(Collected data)
━━━━━━━━━━━━━━━━━━━━

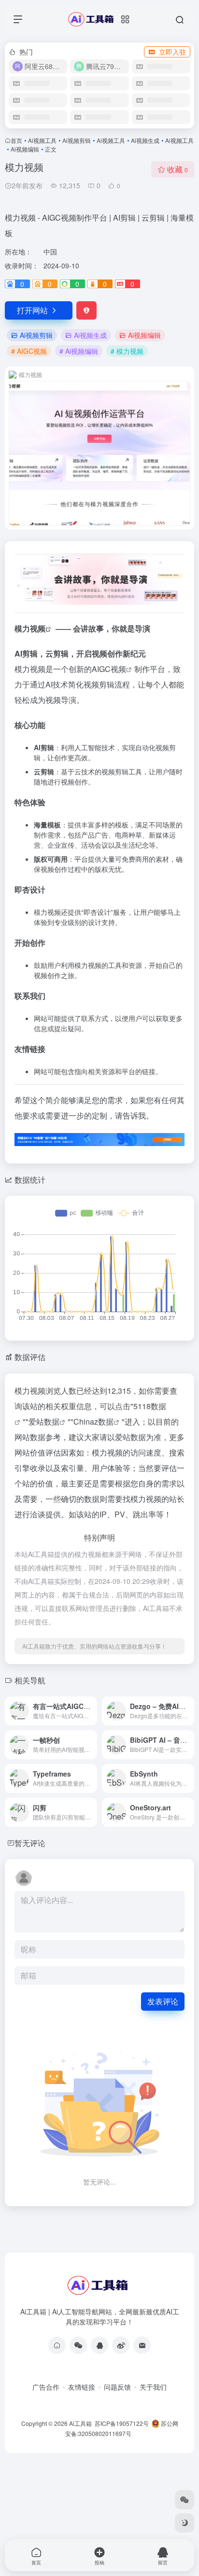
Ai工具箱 (80, 2423)
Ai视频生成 (145, 140)
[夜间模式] (184, 2523)
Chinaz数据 (93, 1421)
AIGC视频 (109, 668)
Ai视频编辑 (25, 149)
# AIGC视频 (29, 351)
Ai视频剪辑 (76, 140)
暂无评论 (29, 1842)
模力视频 (29, 628)
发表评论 (162, 2001)
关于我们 (153, 2387)
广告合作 (45, 2387)
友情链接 (81, 2387)
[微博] (120, 2345)
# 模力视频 (127, 351)
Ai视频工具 (42, 140)
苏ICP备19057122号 (121, 2423)
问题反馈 (117, 2387)
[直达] (92, 1711)
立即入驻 (172, 51)
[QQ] (99, 2345)
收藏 (177, 169)
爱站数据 (43, 1421)
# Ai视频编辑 (78, 351)
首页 (16, 140)
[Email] (142, 2345)
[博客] (57, 2345)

━━━━━━━━━━━━━━━━━━━━

THE PROBLEM:
The data above is to be printed exactly, all of it, except for the pictures.

RESULT:
Ai工具箱 (80, 2423)
Ai视频生成 (145, 140)
[夜间模式] (184, 2523)
Chinaz数据 (93, 1421)
AIGC视频 (109, 668)
Ai视频编辑 (25, 149)
# AIGC视频 (29, 351)
Ai视频剪辑 (76, 140)
暂无评论 (29, 1842)
模力视频 (29, 628)
发表评论 (162, 2001)
关于我们 (153, 2387)
广告合作 (45, 2387)
友情链接 (81, 2387)
[微博] (120, 2345)
# 模力视频 (127, 351)
Ai视频工具 (42, 140)
苏ICP备19057122号 (121, 2423)
问题反馈 (117, 2387)
[直达] (92, 1711)
立即入驻 (172, 51)
[QQ] (99, 2345)
收藏 (177, 169)
爱站数据 (43, 1421)
# Ai视频编辑 (78, 351)
首页 (16, 140)
[Email] (142, 2345)
[博客] (57, 2345)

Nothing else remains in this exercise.